Since we use SynchronizedBatchNorm, use as few GPUs as possible depending on how much GPU memory you have. Otherwise, you will see significantly slow training.
Download FlyingThings3D_subset (not the regular FlyingThings3D), Driving, and Monkaa data from https://lmb.informatik.uni-freiburg.de/resources/datasets/SceneFlowDatasets.en.html. Suppose the downloaded data are put under the SceneFlow
folder. We expect the following folder structure.
SceneFlow
|-- Driving
| |-- disparity
| |-- frames_cleanpass
| |-- optical_flow
|-- FlyingThings3D_subset
| |-- train
| | |-- disparity
| | |-- disparity_occlusions
| | |-- flow
| | |-- flow_occlusions
| | |-- image_clean
| |-- val
| | |-- disparity
| | |-- disparity_occlusions
| | |-- flow
| | |-- flow_occlusions
| | |-- image_clean
|-- Monkaa
| |-- disparity
| |-- frames_cleanpass
| |-- optical_flow
Configure the datasets' paths accordingly in sense/datasets/dataset_catlog.py
.
Run sh scripts/train_synthetic_sceneflow.sh
to start training the model from scratch.
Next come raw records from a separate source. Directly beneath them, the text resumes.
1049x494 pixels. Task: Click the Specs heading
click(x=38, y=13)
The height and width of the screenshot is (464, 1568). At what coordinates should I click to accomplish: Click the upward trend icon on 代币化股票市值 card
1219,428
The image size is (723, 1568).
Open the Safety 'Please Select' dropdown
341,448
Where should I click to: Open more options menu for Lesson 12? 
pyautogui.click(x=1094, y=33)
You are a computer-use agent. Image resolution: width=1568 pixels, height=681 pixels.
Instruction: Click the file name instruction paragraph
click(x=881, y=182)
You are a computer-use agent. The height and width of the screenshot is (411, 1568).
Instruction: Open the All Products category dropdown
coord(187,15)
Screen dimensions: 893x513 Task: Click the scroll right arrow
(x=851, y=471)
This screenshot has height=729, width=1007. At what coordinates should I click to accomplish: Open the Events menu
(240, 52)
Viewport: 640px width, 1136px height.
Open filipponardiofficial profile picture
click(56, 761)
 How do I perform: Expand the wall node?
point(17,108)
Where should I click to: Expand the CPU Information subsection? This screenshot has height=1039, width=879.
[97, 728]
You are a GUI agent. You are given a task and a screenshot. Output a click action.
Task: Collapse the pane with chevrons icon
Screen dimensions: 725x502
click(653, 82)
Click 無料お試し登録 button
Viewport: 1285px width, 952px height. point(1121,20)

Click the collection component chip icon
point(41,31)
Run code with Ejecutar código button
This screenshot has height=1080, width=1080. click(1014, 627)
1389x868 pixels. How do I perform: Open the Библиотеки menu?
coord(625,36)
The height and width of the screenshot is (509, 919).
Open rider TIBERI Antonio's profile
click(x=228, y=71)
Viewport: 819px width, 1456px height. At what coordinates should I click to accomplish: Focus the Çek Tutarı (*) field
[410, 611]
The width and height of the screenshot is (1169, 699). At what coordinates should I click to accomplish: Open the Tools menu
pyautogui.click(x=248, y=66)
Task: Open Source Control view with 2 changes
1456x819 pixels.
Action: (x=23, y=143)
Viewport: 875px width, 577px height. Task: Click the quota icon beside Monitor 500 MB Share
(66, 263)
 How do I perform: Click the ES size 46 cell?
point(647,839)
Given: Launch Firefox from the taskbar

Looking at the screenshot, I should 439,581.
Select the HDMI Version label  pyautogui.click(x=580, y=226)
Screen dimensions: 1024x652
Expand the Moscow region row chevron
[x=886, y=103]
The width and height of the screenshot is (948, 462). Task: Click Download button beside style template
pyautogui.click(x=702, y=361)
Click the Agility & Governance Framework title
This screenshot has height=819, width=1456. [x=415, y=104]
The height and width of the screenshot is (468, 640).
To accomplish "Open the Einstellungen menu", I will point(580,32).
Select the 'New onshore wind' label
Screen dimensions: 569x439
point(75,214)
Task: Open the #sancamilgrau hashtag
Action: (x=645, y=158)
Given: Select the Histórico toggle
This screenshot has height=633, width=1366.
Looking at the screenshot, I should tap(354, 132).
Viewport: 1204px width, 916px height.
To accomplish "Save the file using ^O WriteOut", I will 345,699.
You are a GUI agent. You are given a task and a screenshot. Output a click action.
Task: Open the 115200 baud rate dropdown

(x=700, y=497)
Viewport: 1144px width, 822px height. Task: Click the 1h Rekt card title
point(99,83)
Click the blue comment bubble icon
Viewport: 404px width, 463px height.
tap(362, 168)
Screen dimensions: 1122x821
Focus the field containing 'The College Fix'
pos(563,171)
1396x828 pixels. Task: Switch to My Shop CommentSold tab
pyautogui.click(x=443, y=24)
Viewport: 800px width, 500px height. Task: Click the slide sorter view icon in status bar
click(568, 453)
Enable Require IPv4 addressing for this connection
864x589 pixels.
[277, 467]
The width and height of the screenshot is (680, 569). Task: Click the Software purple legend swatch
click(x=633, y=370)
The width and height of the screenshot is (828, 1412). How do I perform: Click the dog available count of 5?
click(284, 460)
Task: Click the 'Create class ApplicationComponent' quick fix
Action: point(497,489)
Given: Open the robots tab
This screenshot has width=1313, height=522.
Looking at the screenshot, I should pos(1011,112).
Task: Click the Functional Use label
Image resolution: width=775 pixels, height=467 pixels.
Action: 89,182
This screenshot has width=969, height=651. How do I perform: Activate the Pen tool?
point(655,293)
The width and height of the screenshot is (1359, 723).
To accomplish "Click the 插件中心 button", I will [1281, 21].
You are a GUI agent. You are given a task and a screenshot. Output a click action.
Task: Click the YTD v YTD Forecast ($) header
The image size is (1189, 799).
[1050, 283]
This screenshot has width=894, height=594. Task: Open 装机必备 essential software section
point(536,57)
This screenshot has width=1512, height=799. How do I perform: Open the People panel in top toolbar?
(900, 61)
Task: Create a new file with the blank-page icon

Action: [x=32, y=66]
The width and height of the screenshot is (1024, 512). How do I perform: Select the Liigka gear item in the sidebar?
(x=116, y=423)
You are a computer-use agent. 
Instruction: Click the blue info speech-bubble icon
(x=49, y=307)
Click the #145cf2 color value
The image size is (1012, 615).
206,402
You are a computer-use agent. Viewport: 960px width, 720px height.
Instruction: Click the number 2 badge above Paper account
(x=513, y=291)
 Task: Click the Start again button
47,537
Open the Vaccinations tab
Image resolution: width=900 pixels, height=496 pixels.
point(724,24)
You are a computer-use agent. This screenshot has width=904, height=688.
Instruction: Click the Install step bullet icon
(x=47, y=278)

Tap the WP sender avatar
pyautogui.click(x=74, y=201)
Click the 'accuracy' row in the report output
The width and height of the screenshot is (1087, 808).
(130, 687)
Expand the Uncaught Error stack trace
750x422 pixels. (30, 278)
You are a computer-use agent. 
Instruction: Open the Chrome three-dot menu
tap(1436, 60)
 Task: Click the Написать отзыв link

This model consists of estimations for optical flow, stereo disparity, and occlusions.
Download both optical flow (http://sintel.is.tue.mpg.de/downloads) and stereo disparity (http://sintel.is.tue.mpg.de/stereo) data first. We expect the following folder structure.
|-- MPI_Sintel
| |-- training
| |-- test
| |-- stereo
| | |-- training
After configuring the dataset's path in sense/datasets/dataset_catlog.py
, we are ready to fine-tune the model that has been trained on the synthetic SceneFlow dataset introduced in the previous section. Simply run sh scripts/train_mpi_sintel.sh
.
Fine-tuning on KITTI2012 and KITTI2015 is not that straightforward. It consists of couple of steps.
Again, download the data for KITTI2012 (http://www.cvlibs.net/datasets/kitti/eval_stereo_flow.php?benchmark=flow) and KITTI2015 (http://www.cvlibs.net/datasets/kitti/eval_scene_flow.php) first. Particularly, for KITTI2015, we need the camera calibration data. We expect the following folder structure.
KITTI2012
|-- training
|-- testing
KITTI2015
|-- training
|-- testing
Semi-supervised training of SENSE requires pseudo ground-truth data for occlusion detection and semantic segmentation. For occlusion, we use the output of the model that is pre-trained on the synthetic SceneFlow dataset as pseudo ground-truth. For semantic segmentation, we use the model output from a ResNet101-UPerNet that is first trained on CityScapes and then fine-tuned on KITTI.
First, clone the UPerNet code from https://github.com/playerkk/semantic-segmentation-pytorch. After configuring the variables in scripts/prepare_pseudo_gt.sh
, simply run sh scripts/prepare_pseudo_gt.sh
. Note this step may take around 53GB space to store the results (mainly for semantic segmentation).
Configure PSEUDO_OCC_GT_DIR
and PSEDU_SEG_GT_DIR
in the scripts\train_kitti_holistic_model.sh
file then accordingly.
Run sh scripts\train_kitti_holistic_model.sh
to train a model for a set of holistic scene understanding tasks, including estimation of optical flow and stereo disparity, occlusion detection, and semantic segmentation.
We then need to train another neural network for wapred disparity refinement, which is essential for obtaining scene flow estimation results. Run sh scripts/train_kitti2015_warped_disp_refine.sh
.